Today, if sheer fear doesn’t break us, we could hold for a year.’ He glanced at her worried face.
She shrugged. ‘How old are you, Captain?’
He was clearly uncomfortable with the question.
‘How many sieges have you seen?’ she asked. ‘How many Wild creatures have you faced in combat?’ She turned towards him and stepped forward, boring in on her target.
‘I’m a knight’s daughter, Captain. I know these are not polite questions, but by God I feel I deserve to know the answer.’
He leaned against the wall. Scratched under his chin for a moment, staring off into space. ‘I’ve killed more men than I have monsters. I’ve stood one siege and, to be fair, we
broke it in the second month. I’m—’ He turned his head and met her eye. ‘I’m twenty.’
She made a sound between a satisfied hrmmf and a snort.
‘But your divination told you that.’ He straightened from the wall. ‘I’m young, but I’ve seen five years of unending war. And my father—’ He paused, and
the pause became a silence.
‘Your father?’ she asked quietly.
‘Is a famous soldier,’ he finished, his voice very quiet.
‘I’ve entrusted my defences to a child,’ the Abbess said, but she pursed her lips in self-mockery.
‘A child with a first rate company of lances. And there is, truly, no better sell-sword captain in Alba. I know what I’m doing. I’ve seen it and done it before, and I’ve
studied it, unlike the rest of my breed. I’ve studied them all – Maurikos and Leo and Nikephoros Phokas, even Vegetius. And if I may say so, it’s too late to change your mind
now.’
‘I know,’ she said. ‘I’m afraid.’ She drank her wine and, quite spontaneously, she took his hand. ‘I’m fifty,’ she admitted. ‘I’ve
never withstood a siege, myself.’ She let his hand go and bit her lip. ‘Are you afraid?’
He took her hand again and kissed it. ‘Always. Of everything. My mother made me a coward. She taught me, very carefully, to fear
everything.
Starting with her. See? You are become
my confessor.’ He smiled crookedly. ‘I am the world’s expert at overcoming fear. Cowardice is the best school for courage, I find.’
She had to smile. ‘Such a wit. Vade retro!’
He nodded. ‘I’m too tired to get out of the chair.’
Their laughter and light conversation lasted through the rest of her wine, and his. Finally she said, after looking out the window, ‘And what do you fear most?’
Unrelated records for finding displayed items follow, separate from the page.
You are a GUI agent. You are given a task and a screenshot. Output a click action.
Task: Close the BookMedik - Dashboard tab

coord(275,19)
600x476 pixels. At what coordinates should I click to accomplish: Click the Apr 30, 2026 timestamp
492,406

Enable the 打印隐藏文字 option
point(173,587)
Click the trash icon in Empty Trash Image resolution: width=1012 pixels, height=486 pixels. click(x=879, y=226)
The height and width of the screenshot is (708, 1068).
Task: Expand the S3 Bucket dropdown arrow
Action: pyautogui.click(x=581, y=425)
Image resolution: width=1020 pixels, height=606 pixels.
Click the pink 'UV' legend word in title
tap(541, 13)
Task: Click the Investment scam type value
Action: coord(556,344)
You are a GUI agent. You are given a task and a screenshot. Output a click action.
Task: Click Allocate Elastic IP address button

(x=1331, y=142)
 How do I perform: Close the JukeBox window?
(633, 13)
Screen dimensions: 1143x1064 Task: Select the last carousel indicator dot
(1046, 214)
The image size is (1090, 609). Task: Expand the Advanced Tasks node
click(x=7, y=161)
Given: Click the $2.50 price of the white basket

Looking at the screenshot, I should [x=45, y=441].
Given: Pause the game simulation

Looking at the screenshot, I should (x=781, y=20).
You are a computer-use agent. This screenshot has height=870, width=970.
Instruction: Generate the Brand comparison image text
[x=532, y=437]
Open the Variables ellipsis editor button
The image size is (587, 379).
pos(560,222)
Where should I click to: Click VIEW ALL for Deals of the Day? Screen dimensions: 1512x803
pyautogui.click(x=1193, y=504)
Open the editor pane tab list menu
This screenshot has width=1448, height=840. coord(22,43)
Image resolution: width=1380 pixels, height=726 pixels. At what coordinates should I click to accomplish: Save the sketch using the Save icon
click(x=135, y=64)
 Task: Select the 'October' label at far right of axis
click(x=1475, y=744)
‘I fear failure,’ he said. He laughed at his own words. ‘But alone of the people in this fortress, I have no fear of the Wild whatsoever.’
‘Are you posturing?’ she asked.
He stared into her fire for a little. ‘No,’ he said with a sigh. ‘I need to go look at the watch. I have tried something reckless tonight. I need to make sure my people are
ready for it. You know that your enemy is using animals to watch us – yes?’